● **Problem to solve**:
Please replace "checkbox" with "toggle" in the entries, starting at the line that contains "Given: Click filter icon on Campaña field" and ending at the end of the entries, and give those lines back with nothing else changed. Leave the pictures out of your answer.

* Start Provided data *

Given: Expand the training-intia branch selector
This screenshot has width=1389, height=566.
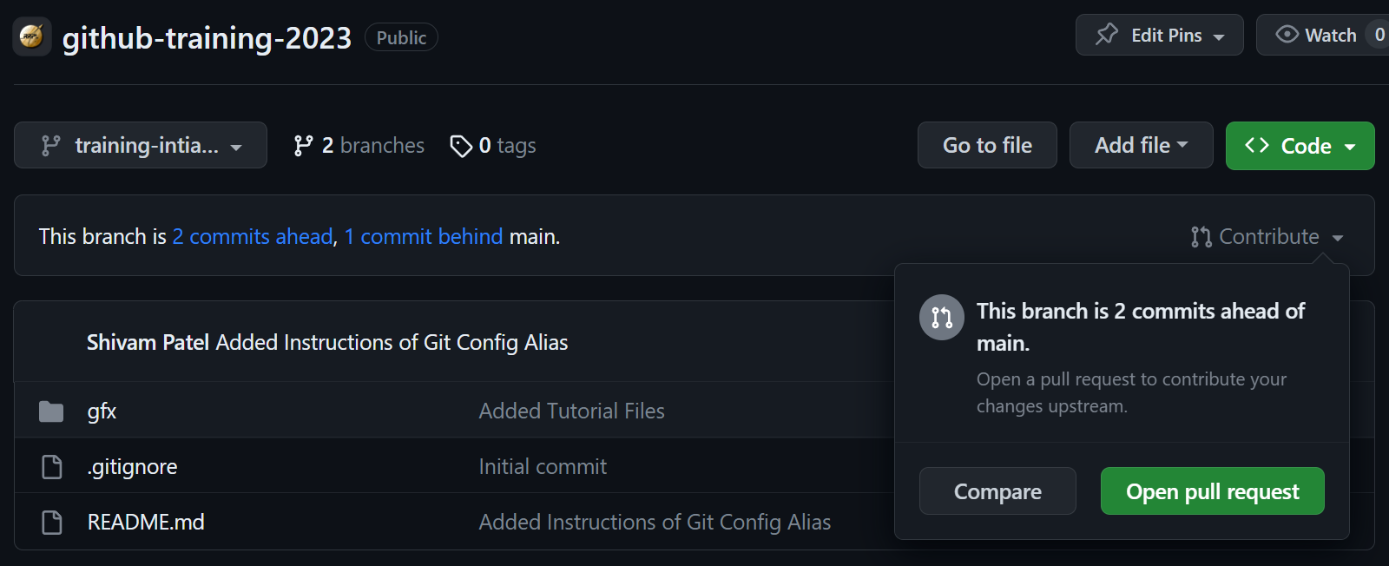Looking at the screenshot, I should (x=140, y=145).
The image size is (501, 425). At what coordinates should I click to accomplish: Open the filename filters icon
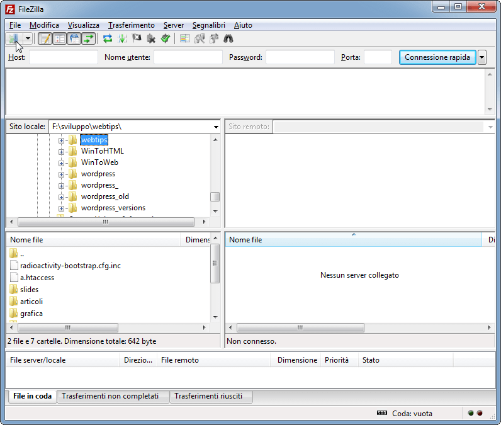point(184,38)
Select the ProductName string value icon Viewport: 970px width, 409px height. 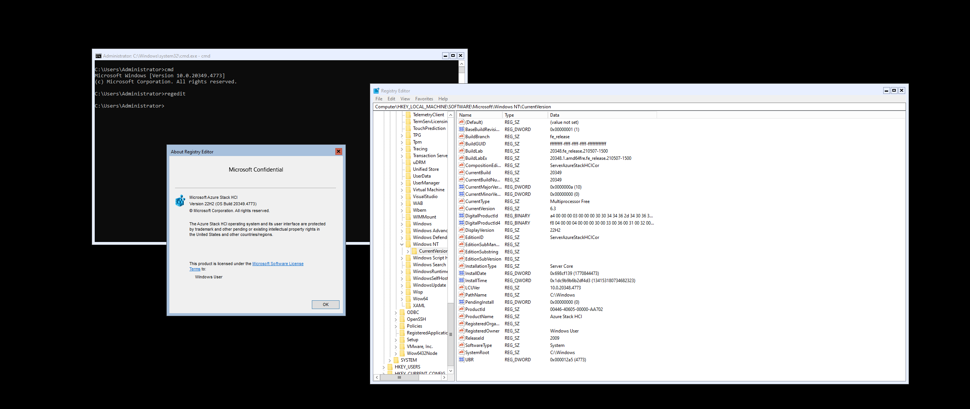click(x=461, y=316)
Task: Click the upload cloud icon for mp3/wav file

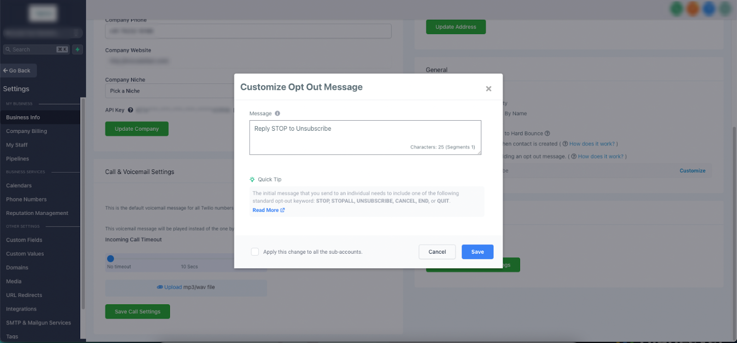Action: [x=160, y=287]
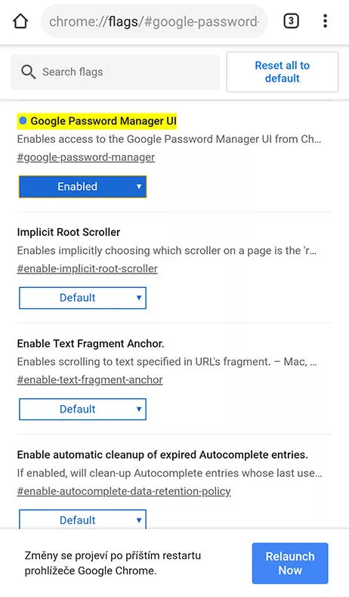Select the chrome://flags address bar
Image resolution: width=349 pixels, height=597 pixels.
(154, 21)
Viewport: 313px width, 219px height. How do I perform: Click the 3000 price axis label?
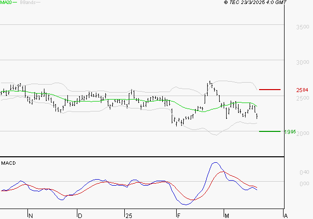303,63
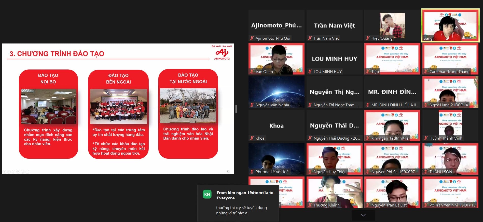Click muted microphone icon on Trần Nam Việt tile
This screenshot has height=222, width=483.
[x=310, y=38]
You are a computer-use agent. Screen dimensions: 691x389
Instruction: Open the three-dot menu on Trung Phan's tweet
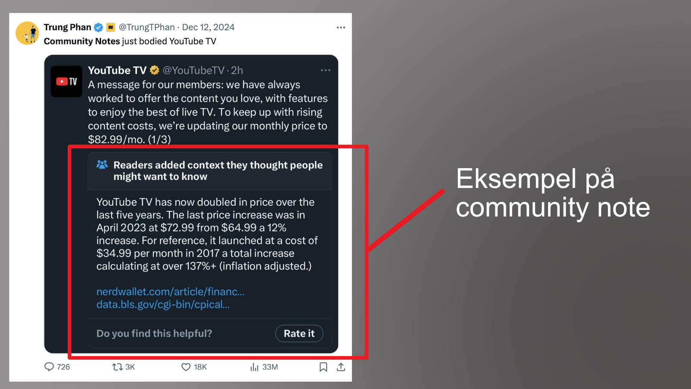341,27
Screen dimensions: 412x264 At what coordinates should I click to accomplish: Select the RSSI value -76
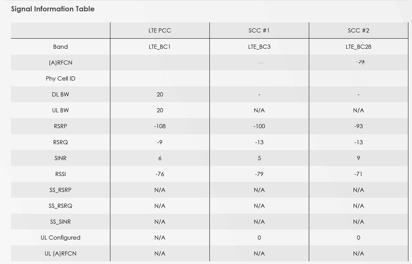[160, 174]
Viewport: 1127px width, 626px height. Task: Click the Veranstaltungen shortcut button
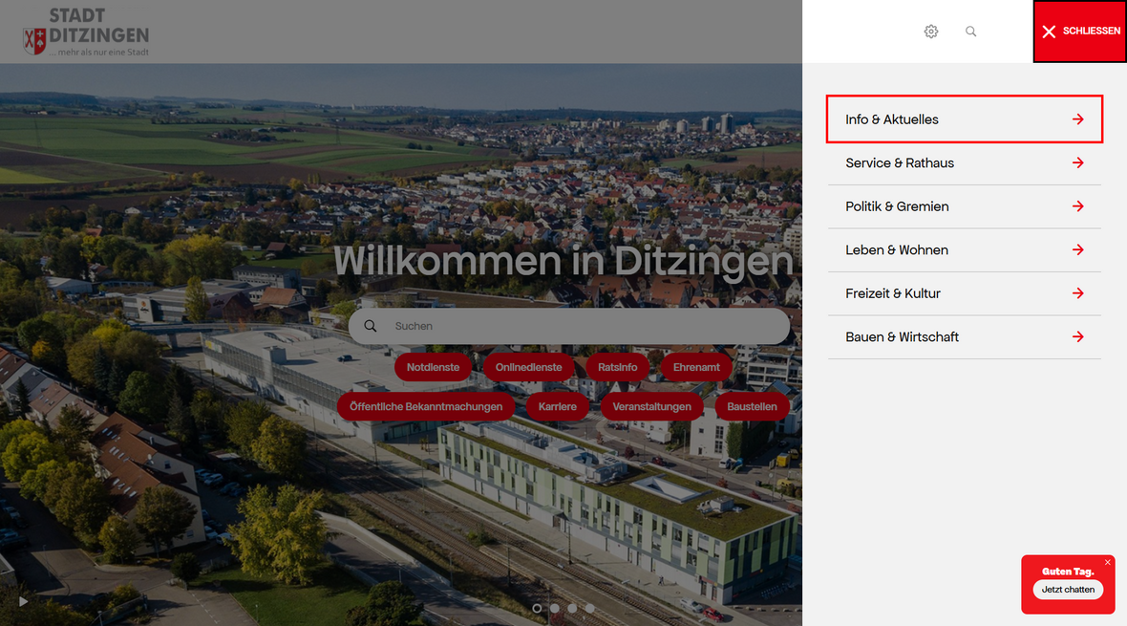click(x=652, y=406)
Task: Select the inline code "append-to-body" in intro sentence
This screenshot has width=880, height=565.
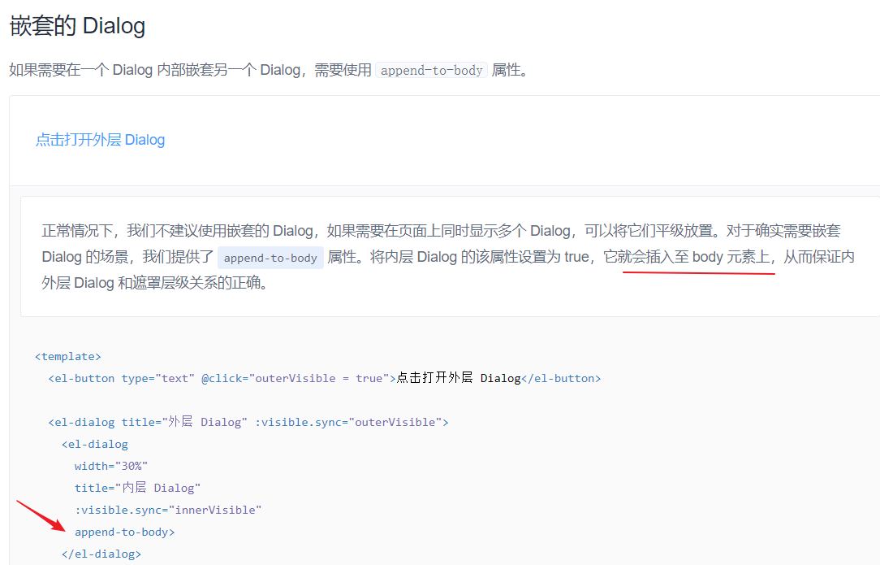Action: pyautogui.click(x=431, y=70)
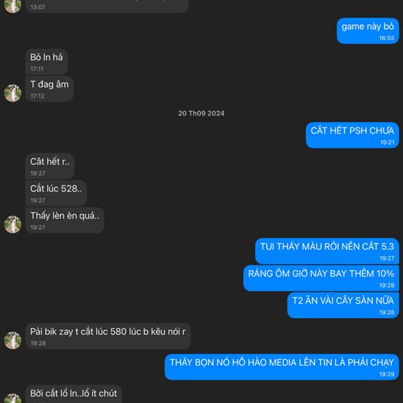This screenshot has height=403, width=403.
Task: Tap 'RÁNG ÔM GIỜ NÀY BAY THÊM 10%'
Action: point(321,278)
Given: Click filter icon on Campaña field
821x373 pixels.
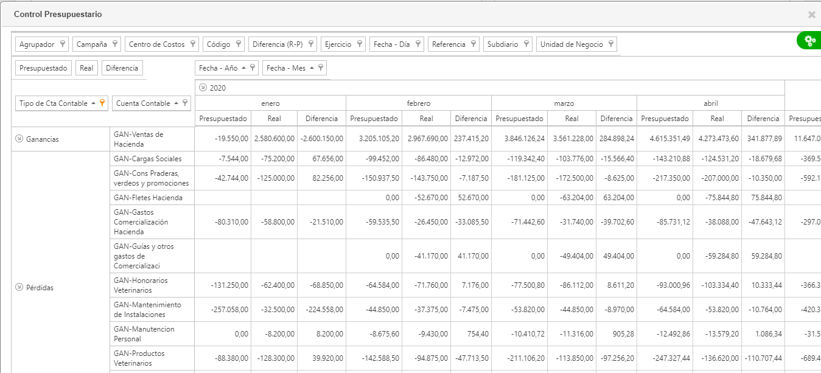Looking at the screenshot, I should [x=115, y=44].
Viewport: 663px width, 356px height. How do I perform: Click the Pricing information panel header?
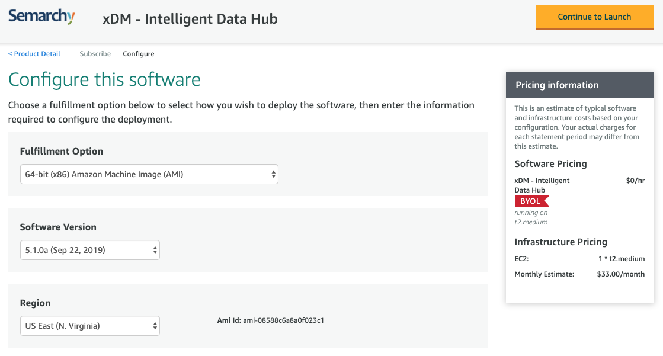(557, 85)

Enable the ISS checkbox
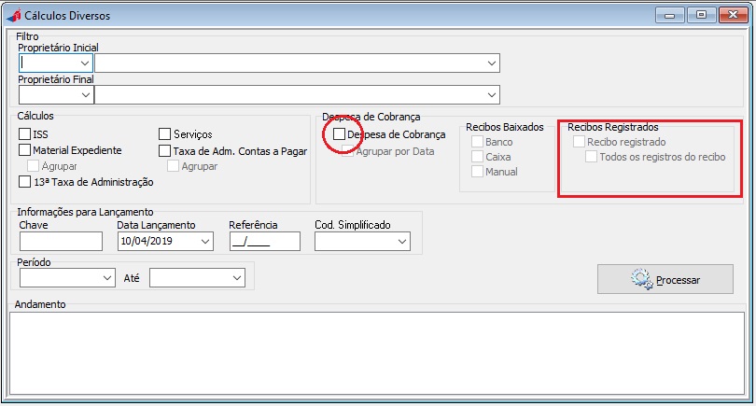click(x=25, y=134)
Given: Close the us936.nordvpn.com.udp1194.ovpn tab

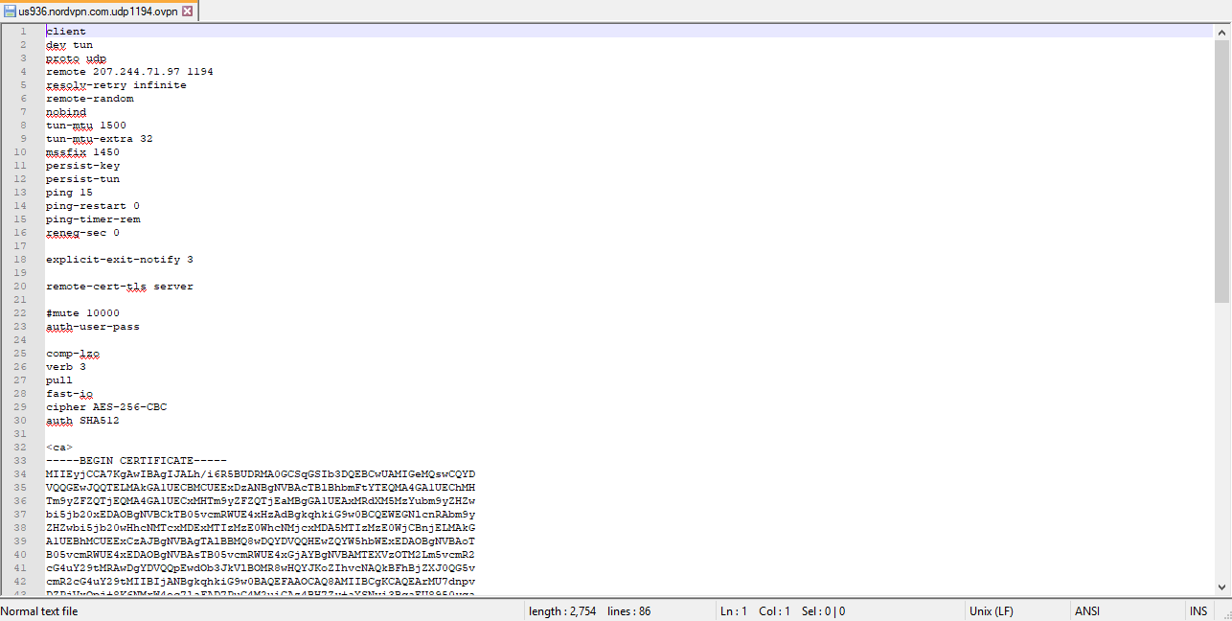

* End Provided data *

● **Response for this exercise**:
Given: Click filter icon on Campaña field
821x373 pixels.
Looking at the screenshot, I should [x=115, y=44].
Viewport: 663px width, 356px height. How do I perform: Click the Pricing information panel header?
(557, 85)

Enable the ISS toggle
click(x=25, y=134)
Given: Close the us936.nordvpn.com.udp1194.ovpn tab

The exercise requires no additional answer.